This morning there was yet another comment thread on hacker news about Yet Another outage involving MongoDB and data loss, this time by some company called “CleverTap”.
To summarize: the CleverTap engineering team noticed that the WiredTiger storage engine was faster than MMAPv1 for MongoDB. They decided to … “upgrade the following weekend” (that sentence alone made my eyes bulge).
According to the blog post , they upgraded from 2.6 to 3.0, while simultaneously changing storage engines from MMAPv1 to WiredTiger, while leaving zero secondaries snapshot nodes with data on MMAPv1. All over the course of 3 days.
(They are also running sharded mongo, with a mere 300 ops/sec on each primary, which RAISES A LOT OF QUESTIONS but I already feel like I’m beating up on these kids so I won’t pursue that.)
(But seriously what the *hell* can you be doing to have such a low request rate, that you
need to shard at an infinitesimal volume? Why did you specify it in req/min instead of req/sec? What is the breakdown of reads/writes?

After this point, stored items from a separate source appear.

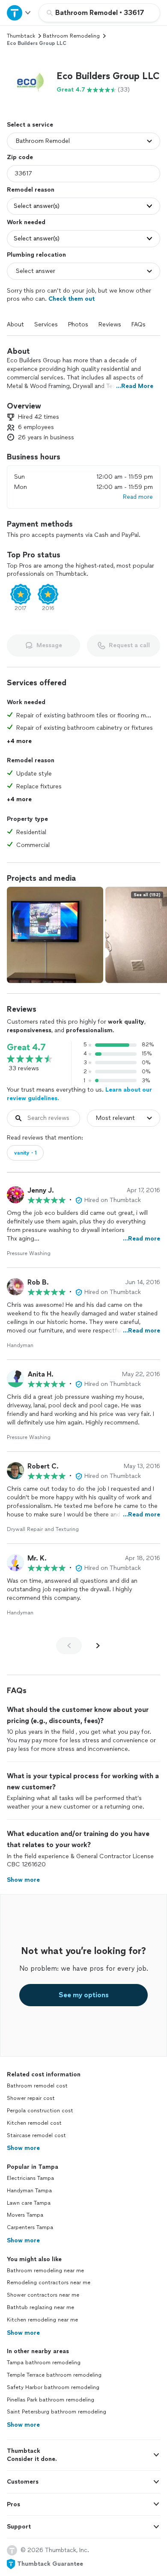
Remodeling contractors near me (48, 2283)
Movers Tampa (25, 2215)
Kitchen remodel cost (34, 2123)
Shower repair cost (31, 2098)
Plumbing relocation (36, 254)
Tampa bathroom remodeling (44, 2363)
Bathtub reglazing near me (40, 2307)
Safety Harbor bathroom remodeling (53, 2387)
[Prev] (69, 1645)
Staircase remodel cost (36, 2135)
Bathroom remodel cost (37, 2086)
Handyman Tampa (29, 2191)
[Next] (98, 1645)
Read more (138, 496)
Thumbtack (21, 36)
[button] (28, 82)
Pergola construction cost (40, 2111)
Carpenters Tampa (30, 2227)
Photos (78, 324)
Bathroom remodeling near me (45, 2271)
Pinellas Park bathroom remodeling (50, 2400)
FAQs (138, 324)
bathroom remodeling (71, 36)
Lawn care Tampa (29, 2203)
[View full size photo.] (55, 935)
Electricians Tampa (30, 2178)
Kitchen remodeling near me (42, 2320)
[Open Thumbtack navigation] (19, 12)
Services (46, 324)
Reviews (109, 324)
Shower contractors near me (43, 2295)
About (15, 324)
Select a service (30, 124)
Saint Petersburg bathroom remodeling (56, 2412)
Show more (23, 2148)
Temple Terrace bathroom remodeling (54, 2375)
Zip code (20, 157)
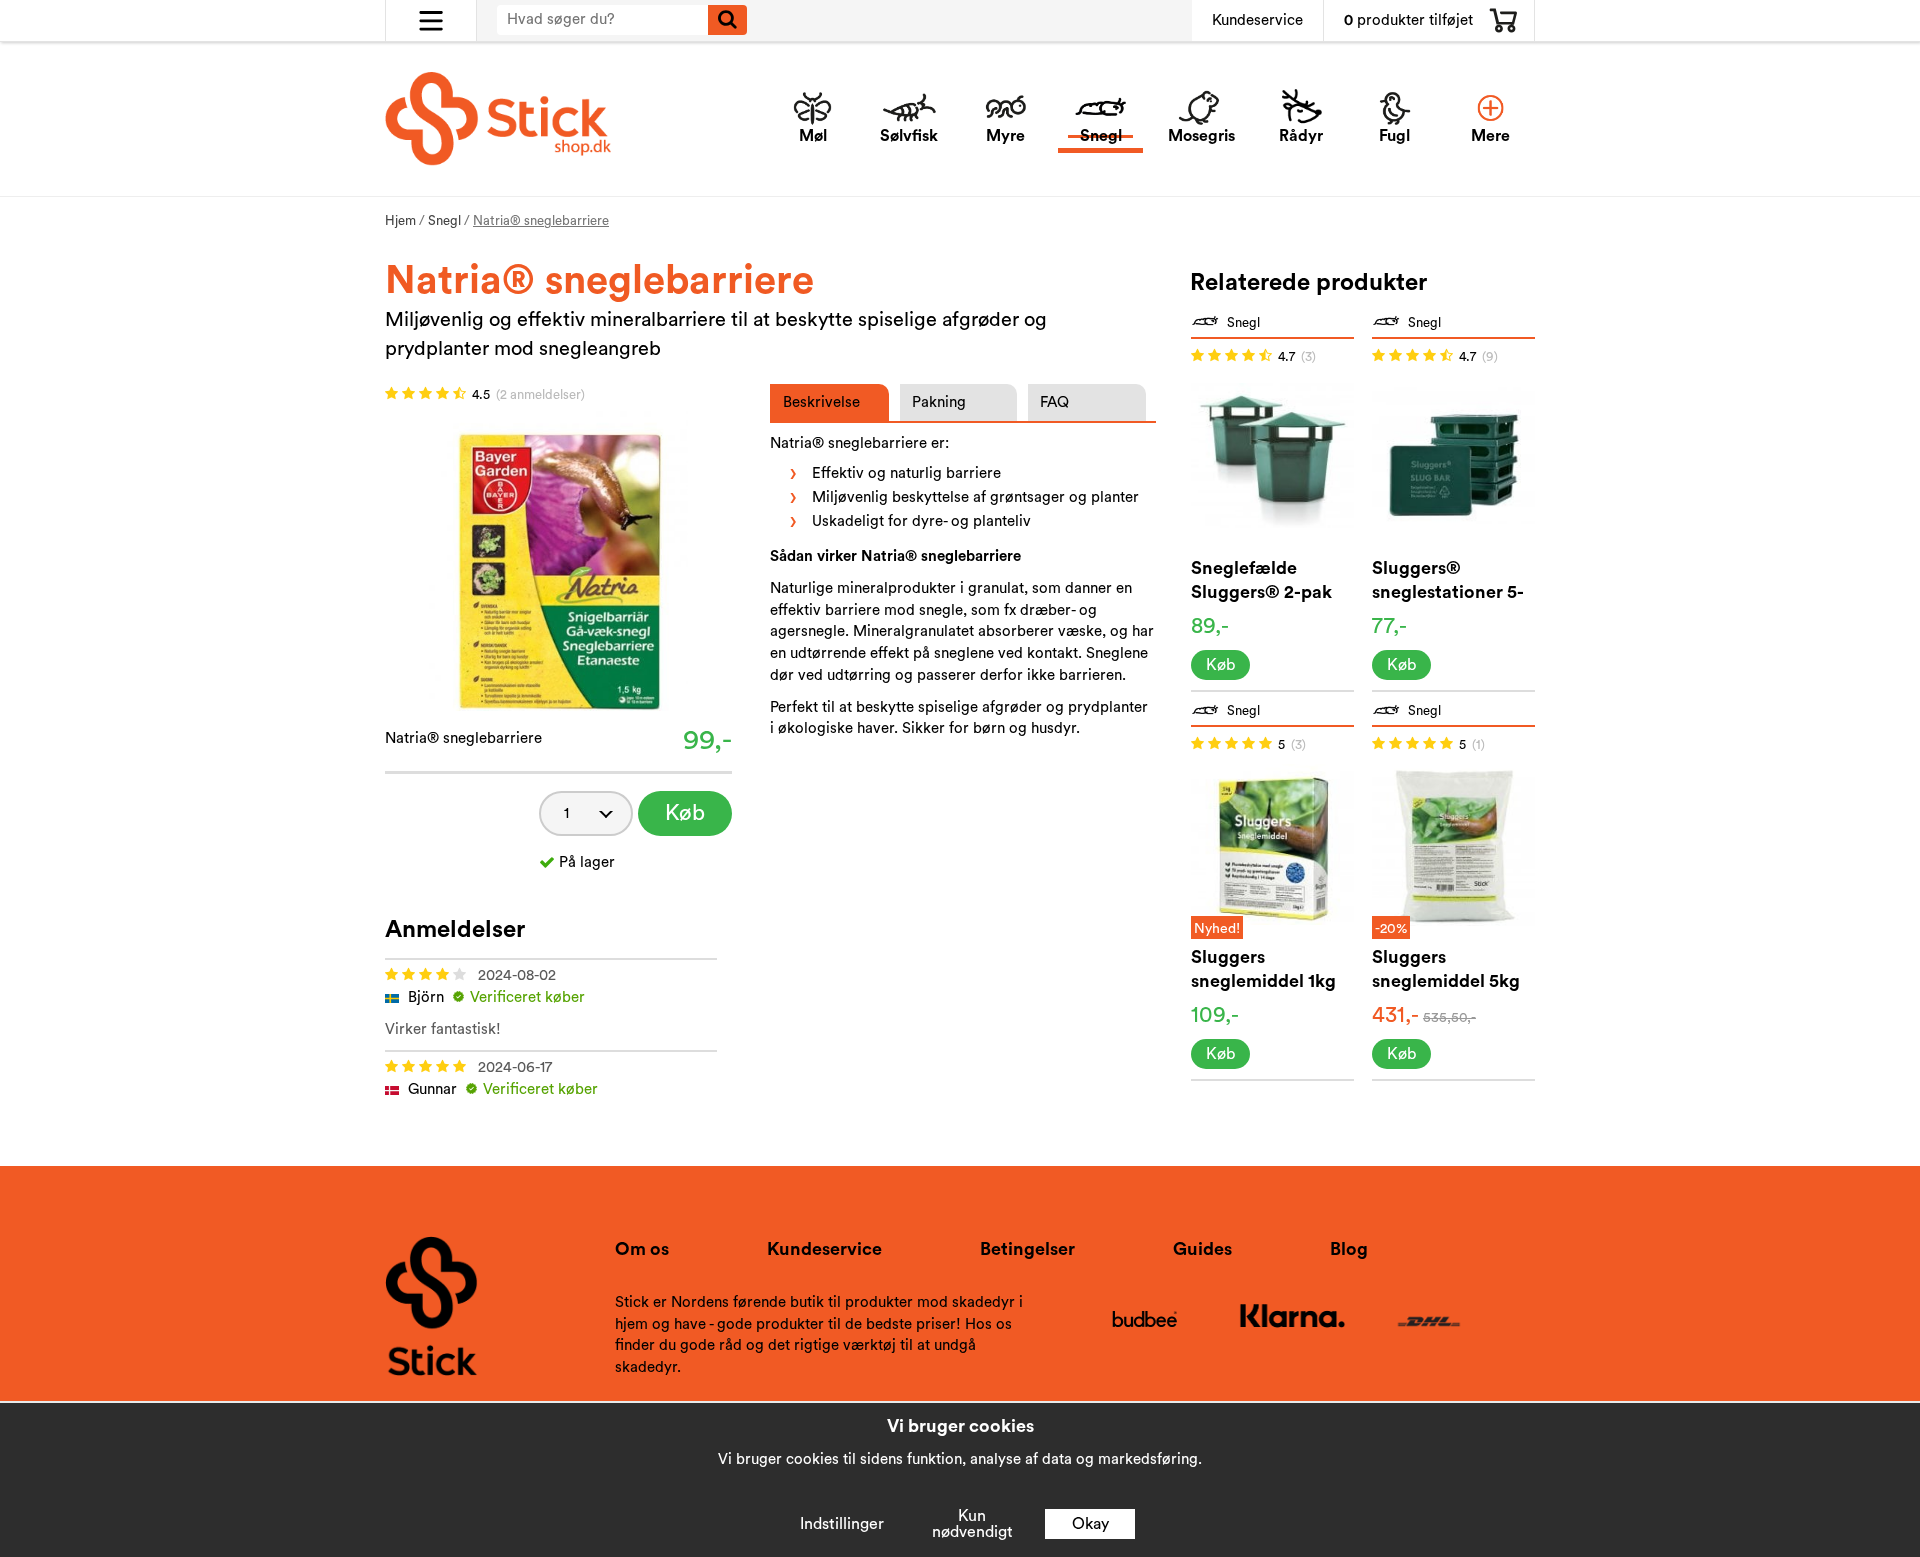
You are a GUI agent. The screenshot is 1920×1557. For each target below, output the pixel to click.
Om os (642, 1249)
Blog (1349, 1249)
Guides (1202, 1249)
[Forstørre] (559, 559)
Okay (1090, 1524)
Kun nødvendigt (972, 1524)
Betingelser (1027, 1249)
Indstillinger (842, 1524)
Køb (685, 813)
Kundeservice (1257, 20)
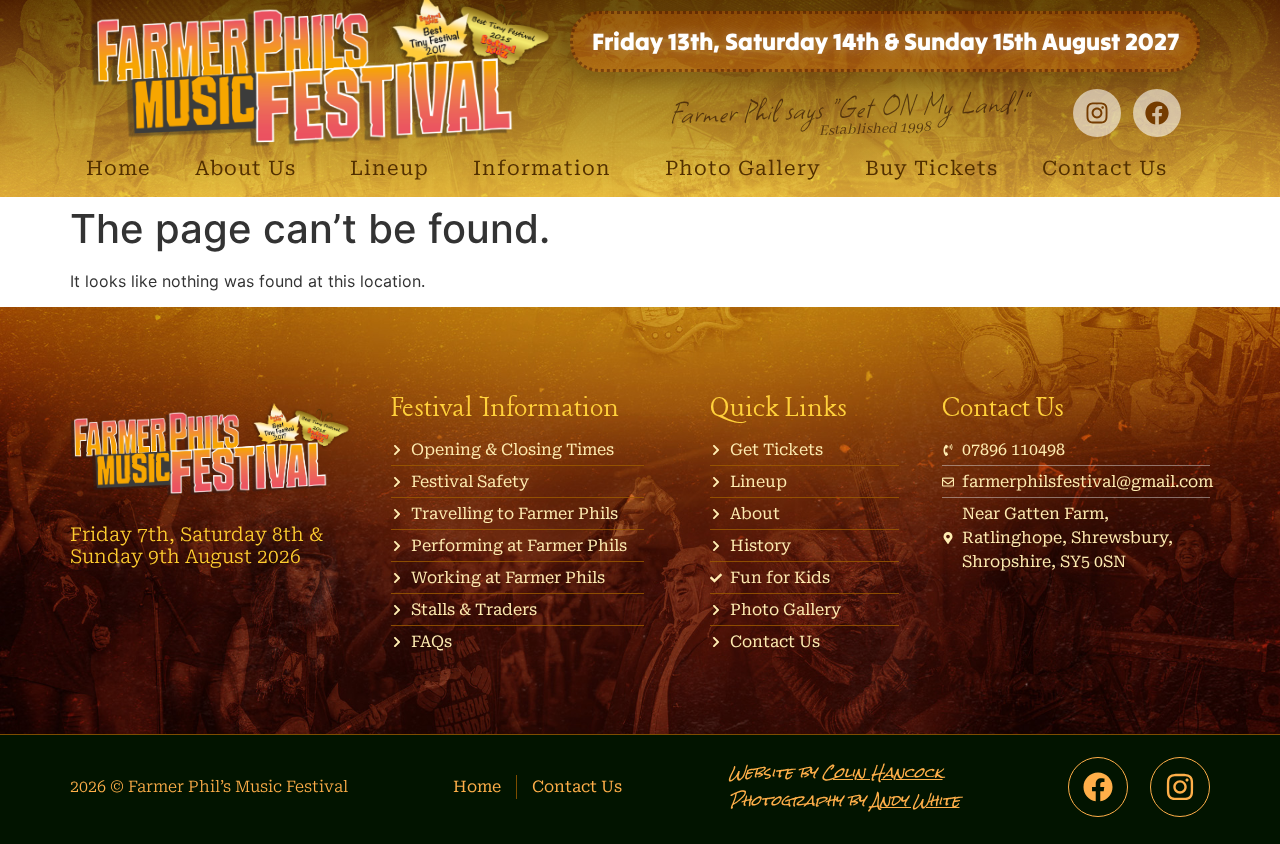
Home (118, 168)
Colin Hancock (882, 772)
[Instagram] (1180, 787)
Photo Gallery (743, 168)
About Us (245, 168)
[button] (250, 168)
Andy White (915, 800)
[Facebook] (1157, 113)
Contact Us (1104, 168)
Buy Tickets (931, 168)
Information (542, 168)
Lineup (389, 168)
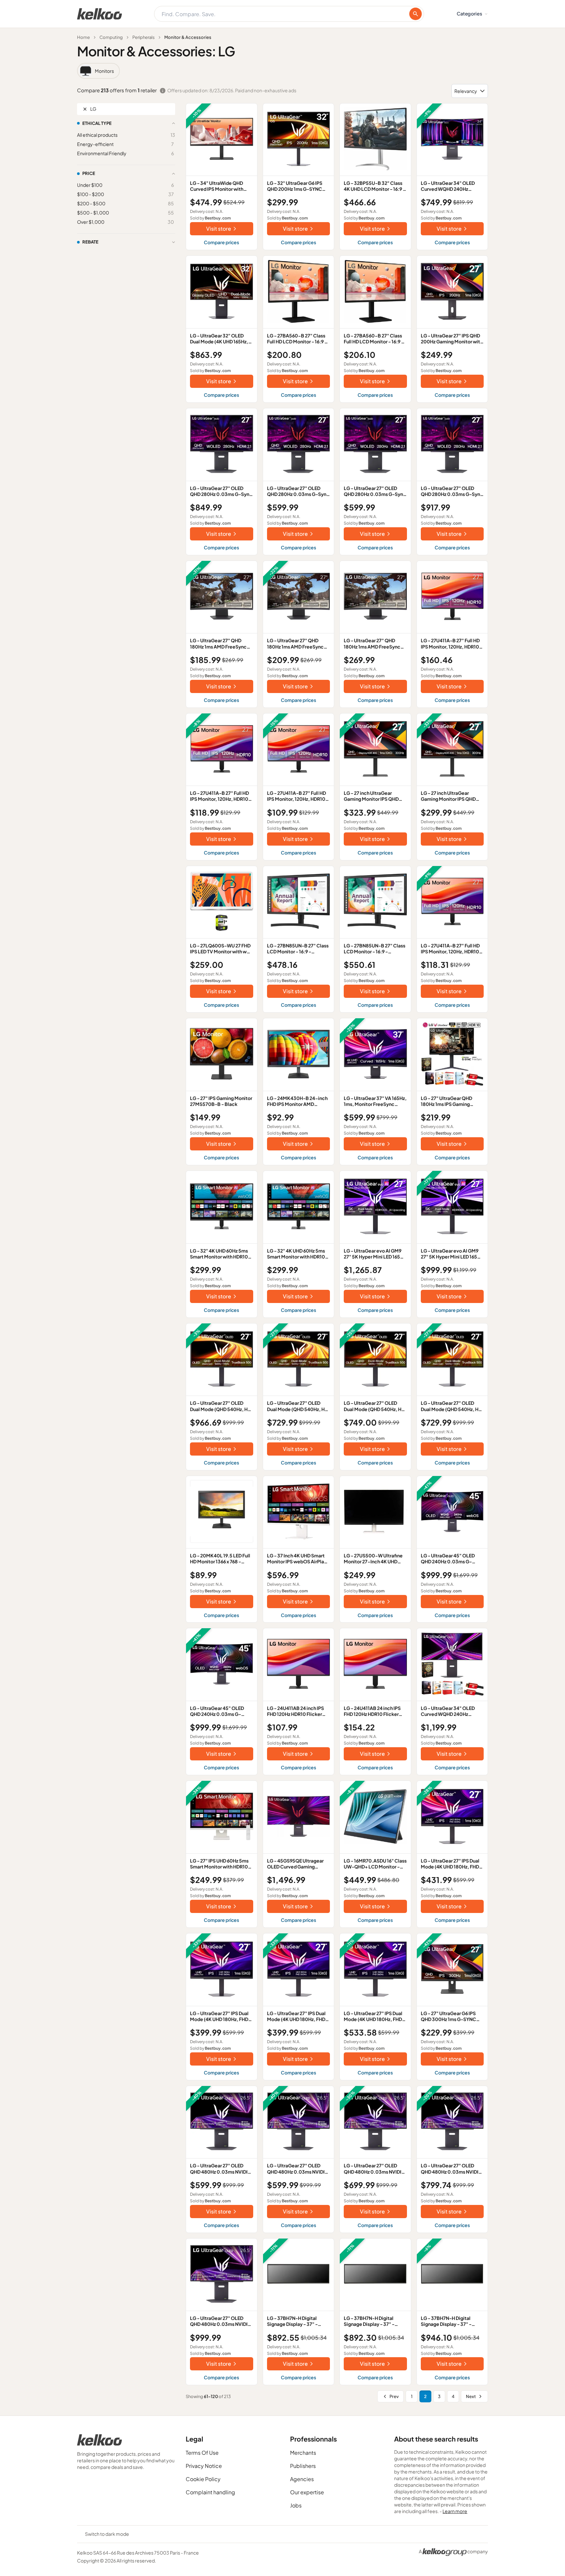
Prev (394, 2396)
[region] (282, 71)
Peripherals (143, 37)
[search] (415, 14)
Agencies (302, 2478)
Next (471, 2396)
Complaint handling (210, 2492)
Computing (111, 37)
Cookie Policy (203, 2478)
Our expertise (307, 2492)
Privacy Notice (204, 2465)
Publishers (303, 2465)
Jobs (296, 2505)
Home (83, 37)
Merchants (303, 2452)
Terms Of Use (202, 2452)
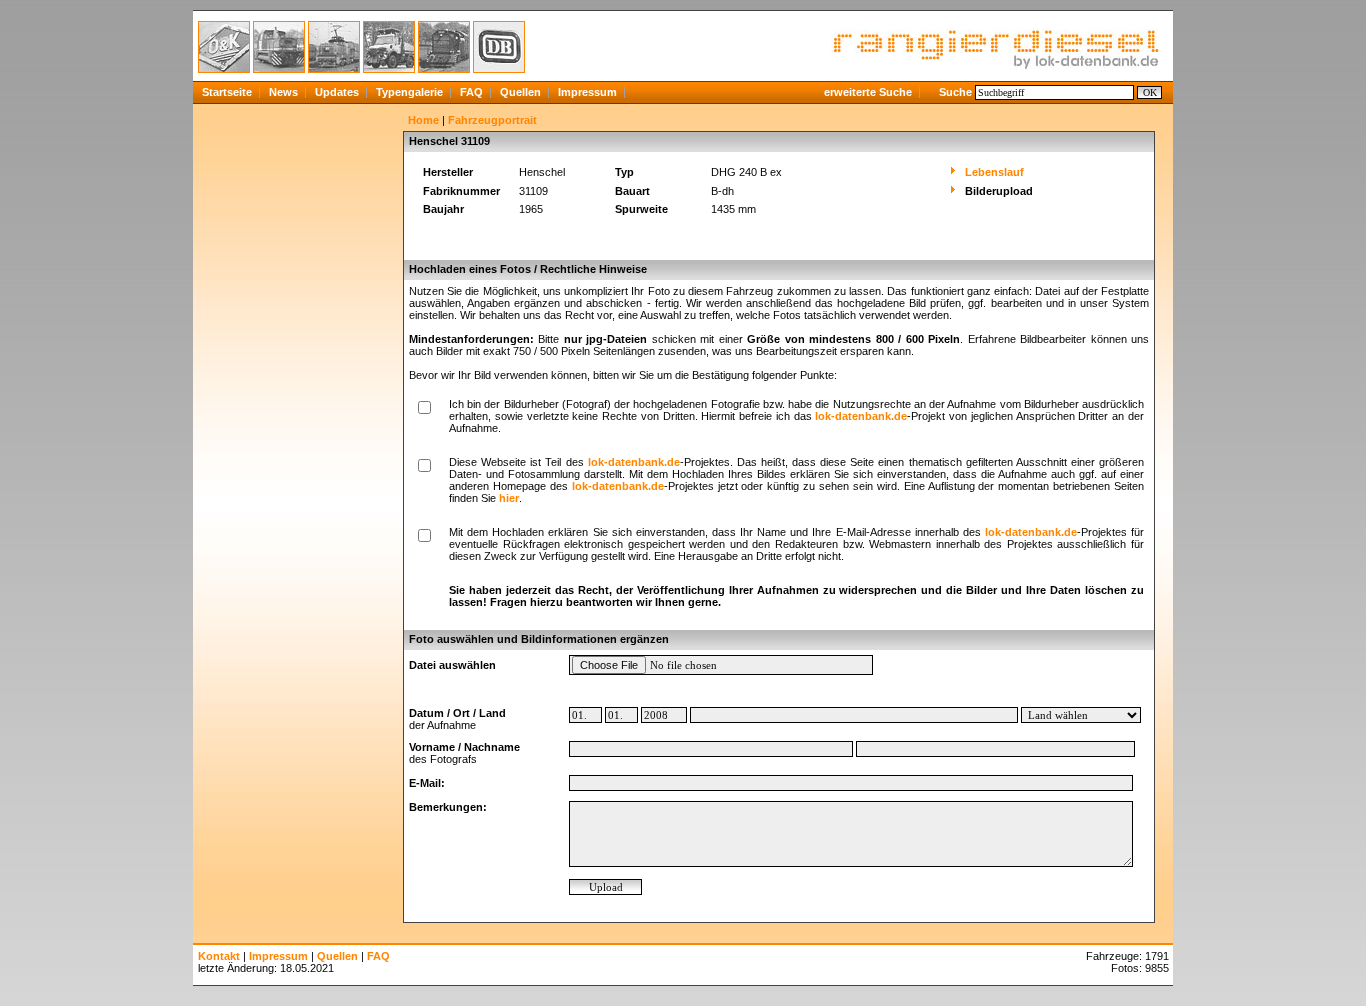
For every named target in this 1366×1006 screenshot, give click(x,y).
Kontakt (219, 956)
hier (509, 498)
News (283, 92)
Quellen (520, 92)
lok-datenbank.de (861, 416)
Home (423, 120)
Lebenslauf (994, 172)
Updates (337, 92)
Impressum (587, 92)
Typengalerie (409, 92)
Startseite (227, 92)
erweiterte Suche (868, 92)
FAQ (471, 92)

What is the lock percentage? What is the avg object size?? Are these like multi-MB documents???? Why did you pause all incoming traffic and process it after the upgrade? If the primary can’t take the extra load, why not rs.syncFrom() a secondary? If that doesn’t work, don’t you have other, bigger problems??)
Most bafflingly of all: why wait only a few minutes after electing a new WiredTiger primary for the first time ever , and then immediately DELETE your only known-good copies of the data on MMAPv1 and re-sync over them with WiredTiger?
Okay. So here’s the thing: you are clearly a team of accidental DBAs. You are operations and software engineers who have found yourselves in charge of the data.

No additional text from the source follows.